▸ **Records for this exercise**
☆ ☆ ☆ ☆ ☆ ☆ ☆
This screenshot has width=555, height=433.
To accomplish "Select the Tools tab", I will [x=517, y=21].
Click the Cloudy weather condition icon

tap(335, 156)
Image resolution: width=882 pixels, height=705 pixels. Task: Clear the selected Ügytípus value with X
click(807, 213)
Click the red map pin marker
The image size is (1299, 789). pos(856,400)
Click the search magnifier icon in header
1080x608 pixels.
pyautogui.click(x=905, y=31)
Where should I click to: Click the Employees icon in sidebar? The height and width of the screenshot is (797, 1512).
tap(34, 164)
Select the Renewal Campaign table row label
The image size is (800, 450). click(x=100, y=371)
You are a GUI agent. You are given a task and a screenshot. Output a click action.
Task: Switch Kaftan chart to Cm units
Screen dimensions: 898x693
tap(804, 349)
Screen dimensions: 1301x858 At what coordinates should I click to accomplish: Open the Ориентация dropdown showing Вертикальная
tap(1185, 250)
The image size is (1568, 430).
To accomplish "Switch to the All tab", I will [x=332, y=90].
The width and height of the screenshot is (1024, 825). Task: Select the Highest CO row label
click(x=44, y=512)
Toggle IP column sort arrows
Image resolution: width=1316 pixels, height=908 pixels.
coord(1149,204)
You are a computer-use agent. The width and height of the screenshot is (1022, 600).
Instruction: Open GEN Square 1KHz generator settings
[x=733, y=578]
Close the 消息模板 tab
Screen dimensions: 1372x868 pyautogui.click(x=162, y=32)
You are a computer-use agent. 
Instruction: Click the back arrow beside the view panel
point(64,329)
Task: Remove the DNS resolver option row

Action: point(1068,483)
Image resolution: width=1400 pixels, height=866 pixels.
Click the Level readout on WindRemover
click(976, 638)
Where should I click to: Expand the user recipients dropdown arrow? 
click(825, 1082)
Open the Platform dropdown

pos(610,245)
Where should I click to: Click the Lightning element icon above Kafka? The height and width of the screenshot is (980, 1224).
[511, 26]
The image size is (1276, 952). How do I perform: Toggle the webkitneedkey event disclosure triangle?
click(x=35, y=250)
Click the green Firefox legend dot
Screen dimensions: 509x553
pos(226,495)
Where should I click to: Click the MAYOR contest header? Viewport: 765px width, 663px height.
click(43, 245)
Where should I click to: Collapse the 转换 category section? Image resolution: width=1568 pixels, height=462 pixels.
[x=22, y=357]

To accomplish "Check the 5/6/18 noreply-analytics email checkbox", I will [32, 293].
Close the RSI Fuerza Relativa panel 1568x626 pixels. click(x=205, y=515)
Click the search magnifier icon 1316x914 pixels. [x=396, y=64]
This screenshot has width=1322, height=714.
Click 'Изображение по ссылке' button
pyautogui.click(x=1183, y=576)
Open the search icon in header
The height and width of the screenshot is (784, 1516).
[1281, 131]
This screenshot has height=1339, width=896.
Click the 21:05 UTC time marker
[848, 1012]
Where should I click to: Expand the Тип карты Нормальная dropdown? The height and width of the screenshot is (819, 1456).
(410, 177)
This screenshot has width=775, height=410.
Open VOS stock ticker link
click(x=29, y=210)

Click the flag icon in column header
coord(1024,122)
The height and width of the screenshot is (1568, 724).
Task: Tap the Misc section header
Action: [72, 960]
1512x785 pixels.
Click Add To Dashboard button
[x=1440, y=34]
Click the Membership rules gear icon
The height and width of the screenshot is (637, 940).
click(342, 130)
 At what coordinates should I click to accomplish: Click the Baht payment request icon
☆ ☆ ☆ ☆ ☆ ☆ ☆
Rewrite all the lines above, changing "row label" to "row heading" and leaving everything else as it is.

▸ **Output for this task**
This screenshot has width=555, height=433.
To accomplish "Select the Tools tab", I will [x=517, y=21].
Click the Cloudy weather condition icon

tap(335, 156)
Image resolution: width=882 pixels, height=705 pixels. Task: Clear the selected Ügytípus value with X
click(807, 213)
Click the red map pin marker
The image size is (1299, 789). pos(856,400)
Click the search magnifier icon in header
1080x608 pixels.
pyautogui.click(x=905, y=31)
Where should I click to: Click the Employees icon in sidebar? The height and width of the screenshot is (797, 1512).
tap(34, 164)
Select the Renewal Campaign table row heading
The image size is (800, 450). click(x=100, y=371)
You are a GUI agent. You are given a task and a screenshot. Output a click action.
Task: Switch Kaftan chart to Cm units
Screen dimensions: 898x693
tap(804, 349)
Screen dimensions: 1301x858 At what coordinates should I click to accomplish: Open the Ориентация dropdown showing Вертикальная
tap(1185, 250)
The image size is (1568, 430).
To accomplish "Switch to the All tab", I will [x=332, y=90].
The width and height of the screenshot is (1024, 825). Task: Select the Highest CO row heading
click(x=44, y=512)
Toggle IP column sort arrows
Image resolution: width=1316 pixels, height=908 pixels.
coord(1149,204)
You are a computer-use agent. The width and height of the screenshot is (1022, 600).
Instruction: Open GEN Square 1KHz generator settings
[x=733, y=578]
Close the 消息模板 tab
Screen dimensions: 1372x868 pyautogui.click(x=162, y=32)
You are a computer-use agent. 
Instruction: Click the back arrow beside the view panel
point(64,329)
Task: Remove the DNS resolver option row

Action: point(1068,483)
Image resolution: width=1400 pixels, height=866 pixels.
Click the Level readout on WindRemover
click(976, 638)
Where should I click to: Expand the user recipients dropdown arrow? 
click(825, 1082)
Open the Platform dropdown

pos(610,245)
Where should I click to: Click the Lightning element icon above Kafka? The height and width of the screenshot is (980, 1224).
[511, 26]
The image size is (1276, 952). How do I perform: Toggle the webkitneedkey event disclosure triangle?
click(x=35, y=250)
Click the green Firefox legend dot
Screen dimensions: 509x553
pos(226,495)
Where should I click to: Click the MAYOR contest header? Viewport: 765px width, 663px height.
click(43, 245)
Where should I click to: Collapse the 转换 category section? Image resolution: width=1568 pixels, height=462 pixels.
[x=22, y=357]

To accomplish "Check the 5/6/18 noreply-analytics email checkbox", I will [32, 293].
Close the RSI Fuerza Relativa panel 1568x626 pixels. click(x=205, y=515)
Click the search magnifier icon 1316x914 pixels. [x=396, y=64]
This screenshot has width=1322, height=714.
Click 'Изображение по ссылке' button
pyautogui.click(x=1183, y=576)
Open the search icon in header
The height and width of the screenshot is (784, 1516).
[1281, 131]
This screenshot has height=1339, width=896.
Click the 21:05 UTC time marker
[848, 1012]
Where should I click to: Expand the Тип карты Нормальная dropdown? The height and width of the screenshot is (819, 1456).
(410, 177)
This screenshot has width=775, height=410.
Open VOS stock ticker link
click(x=29, y=210)

Click the flag icon in column header
coord(1024,122)
The height and width of the screenshot is (1568, 724).
Task: Tap the Misc section header
Action: [72, 960]
1512x785 pixels.
Click Add To Dashboard button
[x=1440, y=34]
Click the Membership rules gear icon
The height and width of the screenshot is (637, 940).
click(342, 130)
 At what coordinates should I click to accomplish: Click the Baht payment request icon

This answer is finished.